To enable the agent mode, you can set the following values in the values.yaml file:
prometheus:
enabled: true
# Enable the agent mode
agentMode: false
To enable the federation, you can set the following values in the values.yaml file:
prometheus:
prometheusSpec:
remoteWrite:
- url: "http://my-remote-write-url:9090/write"
name: "my-remote-write"
basicAuth:
username: "my-username"
password: "my-password"
# Enable federation
remoteRead:
- url: "http://my-federation-url:9090/read"

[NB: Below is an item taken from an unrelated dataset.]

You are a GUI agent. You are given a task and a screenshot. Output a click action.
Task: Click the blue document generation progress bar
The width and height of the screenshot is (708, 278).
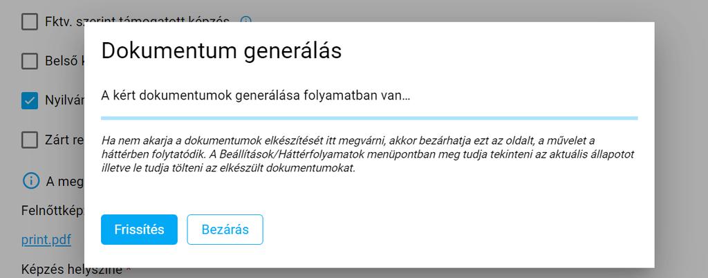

name: "my-federation-read"
After the installation is complete, you can create a port-forward to access the Grafana dashboard:
kubectl port-forward \
svc/kube-prometheus-stack-grafana \
-n default \
30004:80 > /dev/null 2>&1 &
Then you can access the Grafana dashboard at the following URL:
http://127.0.0.1:30004
With a remote Kubernetes cluster, you can create an SSH tunnel to access the Grafana dashboard (from your local machine):
export CONTROL_NODE_IP=[CHANGEME]
PROMETHEUS_LOCALHOST_PORT=30004
ssh -NfL 3000:localhost:$PROMETHEUS_LOCALHOST_PORT root@$CONTROL_NODE_IP
# You can now access the Grafana dashboard
# from your local machine on http://localhost:3000
The default username is admin. You can get the password by running the following command:
kubectl get secret \
--namespace default \
kube-prometheus-stack-grafana \
-o jsonpath="{.data.admin-password}" \
| base64 --decode ; echo
The advantage of using the kube-prometheus-stack is that it comes with pre-configured Grafana dashboards that you can easily use to monitor your Kubernetes cluster. You can also create your own dashboards and alerts using the Prometheus query language (PromQL) and Grafana's dashboard editor.